START PROVIDED RECORDS

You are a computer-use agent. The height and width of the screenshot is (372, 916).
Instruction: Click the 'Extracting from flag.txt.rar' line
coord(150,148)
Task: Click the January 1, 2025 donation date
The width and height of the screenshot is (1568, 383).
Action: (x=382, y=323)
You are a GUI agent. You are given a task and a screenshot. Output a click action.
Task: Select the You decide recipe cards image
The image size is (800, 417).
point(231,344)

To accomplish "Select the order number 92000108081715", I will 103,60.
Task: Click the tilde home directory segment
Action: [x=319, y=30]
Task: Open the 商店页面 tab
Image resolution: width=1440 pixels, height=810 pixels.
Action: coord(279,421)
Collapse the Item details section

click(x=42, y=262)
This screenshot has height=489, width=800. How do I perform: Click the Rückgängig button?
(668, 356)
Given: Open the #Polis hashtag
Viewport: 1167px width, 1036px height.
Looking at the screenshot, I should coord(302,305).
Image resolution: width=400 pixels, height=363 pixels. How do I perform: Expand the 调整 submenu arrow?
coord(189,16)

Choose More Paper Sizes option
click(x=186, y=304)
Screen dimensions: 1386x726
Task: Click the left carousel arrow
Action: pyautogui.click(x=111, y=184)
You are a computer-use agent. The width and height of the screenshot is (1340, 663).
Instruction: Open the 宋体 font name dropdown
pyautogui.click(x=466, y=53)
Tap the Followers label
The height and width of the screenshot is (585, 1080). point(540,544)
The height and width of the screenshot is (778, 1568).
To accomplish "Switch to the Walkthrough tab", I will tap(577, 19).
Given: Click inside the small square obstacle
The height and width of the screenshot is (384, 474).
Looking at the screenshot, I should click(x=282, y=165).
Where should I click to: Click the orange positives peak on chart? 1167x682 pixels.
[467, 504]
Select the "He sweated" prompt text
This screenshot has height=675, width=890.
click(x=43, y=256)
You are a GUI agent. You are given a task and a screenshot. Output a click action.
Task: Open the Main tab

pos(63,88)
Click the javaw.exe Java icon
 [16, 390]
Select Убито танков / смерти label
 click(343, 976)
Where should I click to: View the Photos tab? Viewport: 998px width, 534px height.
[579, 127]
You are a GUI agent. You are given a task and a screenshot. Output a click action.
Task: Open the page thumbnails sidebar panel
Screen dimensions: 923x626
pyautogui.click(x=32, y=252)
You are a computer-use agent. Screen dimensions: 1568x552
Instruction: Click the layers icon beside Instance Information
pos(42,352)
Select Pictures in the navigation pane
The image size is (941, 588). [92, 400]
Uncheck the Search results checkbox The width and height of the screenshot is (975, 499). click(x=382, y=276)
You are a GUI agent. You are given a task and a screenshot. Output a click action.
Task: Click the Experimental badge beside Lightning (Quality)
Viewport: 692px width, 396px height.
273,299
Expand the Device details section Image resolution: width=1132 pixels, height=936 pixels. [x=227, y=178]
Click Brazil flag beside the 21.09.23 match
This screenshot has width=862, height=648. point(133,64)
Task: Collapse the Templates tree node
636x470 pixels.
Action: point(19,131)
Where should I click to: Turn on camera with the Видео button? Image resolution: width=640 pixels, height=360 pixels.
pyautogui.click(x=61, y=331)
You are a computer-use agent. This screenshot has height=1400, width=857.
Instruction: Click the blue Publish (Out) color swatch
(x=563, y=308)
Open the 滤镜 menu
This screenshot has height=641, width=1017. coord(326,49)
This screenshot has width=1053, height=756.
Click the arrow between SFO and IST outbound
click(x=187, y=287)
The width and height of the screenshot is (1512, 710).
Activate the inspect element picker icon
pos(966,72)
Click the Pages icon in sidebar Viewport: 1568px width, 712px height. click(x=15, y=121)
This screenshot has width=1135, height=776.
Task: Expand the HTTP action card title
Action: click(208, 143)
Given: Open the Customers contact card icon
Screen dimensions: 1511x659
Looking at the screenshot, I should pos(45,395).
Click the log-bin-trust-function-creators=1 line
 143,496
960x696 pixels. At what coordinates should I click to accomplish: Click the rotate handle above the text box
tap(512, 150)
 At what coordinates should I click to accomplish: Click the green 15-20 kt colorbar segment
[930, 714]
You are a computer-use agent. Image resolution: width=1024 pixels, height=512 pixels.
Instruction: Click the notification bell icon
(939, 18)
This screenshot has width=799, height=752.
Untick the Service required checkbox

END PROVIDED RECORDS

## INSTRUCTIONS TO FOLLOW:
Transcribe all records exactly as written.

## RESULT BELOW:
You are a computer-use agent. The height and width of the screenshot is (372, 916).
Instruction: Click the 'Extracting from flag.txt.rar' line
coord(150,148)
Task: Click the January 1, 2025 donation date
The width and height of the screenshot is (1568, 383).
Action: (x=382, y=323)
You are a GUI agent. You are given a task and a screenshot. Output a click action.
Task: Select the You decide recipe cards image
The image size is (800, 417).
point(231,344)

To accomplish "Select the order number 92000108081715", I will 103,60.
Task: Click the tilde home directory segment
Action: [x=319, y=30]
Task: Open the 商店页面 tab
Image resolution: width=1440 pixels, height=810 pixels.
Action: coord(279,421)
Collapse the Item details section

click(x=42, y=262)
This screenshot has height=489, width=800. How do I perform: Click the Rückgängig button?
(668, 356)
Given: Open the #Polis hashtag
Viewport: 1167px width, 1036px height.
Looking at the screenshot, I should coord(302,305).
Image resolution: width=400 pixels, height=363 pixels. How do I perform: Expand the 调整 submenu arrow?
coord(189,16)

Choose More Paper Sizes option
click(x=186, y=304)
Screen dimensions: 1386x726
Task: Click the left carousel arrow
Action: pyautogui.click(x=111, y=184)
You are a computer-use agent. The width and height of the screenshot is (1340, 663).
Instruction: Open the 宋体 font name dropdown
pyautogui.click(x=466, y=53)
Tap the Followers label
The height and width of the screenshot is (585, 1080). point(540,544)
The height and width of the screenshot is (778, 1568).
To accomplish "Switch to the Walkthrough tab", I will tap(577, 19).
Given: Click inside the small square obstacle
The height and width of the screenshot is (384, 474).
Looking at the screenshot, I should click(x=282, y=165).
Where should I click to: Click the orange positives peak on chart? 1167x682 pixels.
[467, 504]
Select the "He sweated" prompt text
This screenshot has height=675, width=890.
click(x=43, y=256)
You are a GUI agent. You are given a task and a screenshot. Output a click action.
Task: Open the Main tab

pos(63,88)
Click the javaw.exe Java icon
 [16, 390]
Select Убито танков / смерти label
 click(343, 976)
Where should I click to: View the Photos tab? Viewport: 998px width, 534px height.
[579, 127]
You are a GUI agent. You are given a task and a screenshot. Output a click action.
Task: Open the page thumbnails sidebar panel
Screen dimensions: 923x626
pyautogui.click(x=32, y=252)
You are a computer-use agent. Screen dimensions: 1568x552
Instruction: Click the layers icon beside Instance Information
pos(42,352)
Select Pictures in the navigation pane
The image size is (941, 588). [92, 400]
Uncheck the Search results checkbox The width and height of the screenshot is (975, 499). click(x=382, y=276)
You are a GUI agent. You are given a task and a screenshot. Output a click action.
Task: Click the Experimental badge beside Lightning (Quality)
Viewport: 692px width, 396px height.
273,299
Expand the Device details section Image resolution: width=1132 pixels, height=936 pixels. [x=227, y=178]
Click Brazil flag beside the 21.09.23 match
This screenshot has width=862, height=648. point(133,64)
Task: Collapse the Templates tree node
636x470 pixels.
Action: point(19,131)
Where should I click to: Turn on camera with the Видео button? Image resolution: width=640 pixels, height=360 pixels.
pyautogui.click(x=61, y=331)
You are a computer-use agent. This screenshot has height=1400, width=857.
Instruction: Click the blue Publish (Out) color swatch
(x=563, y=308)
Open the 滤镜 menu
This screenshot has height=641, width=1017. coord(326,49)
This screenshot has width=1053, height=756.
Click the arrow between SFO and IST outbound
click(x=187, y=287)
The width and height of the screenshot is (1512, 710).
Activate the inspect element picker icon
pos(966,72)
Click the Pages icon in sidebar Viewport: 1568px width, 712px height. click(x=15, y=121)
This screenshot has width=1135, height=776.
Task: Expand the HTTP action card title
Action: click(208, 143)
Given: Open the Customers contact card icon
Screen dimensions: 1511x659
Looking at the screenshot, I should pos(45,395).
Click the log-bin-trust-function-creators=1 line
 143,496
960x696 pixels. At what coordinates should I click to accomplish: Click the rotate handle above the text box
tap(512, 150)
 At what coordinates should I click to accomplish: Click the green 15-20 kt colorbar segment
[930, 714]
You are a computer-use agent. Image resolution: width=1024 pixels, height=512 pixels.
Instruction: Click the notification bell icon
(939, 18)
This screenshot has width=799, height=752.
Untick the Service required checkbox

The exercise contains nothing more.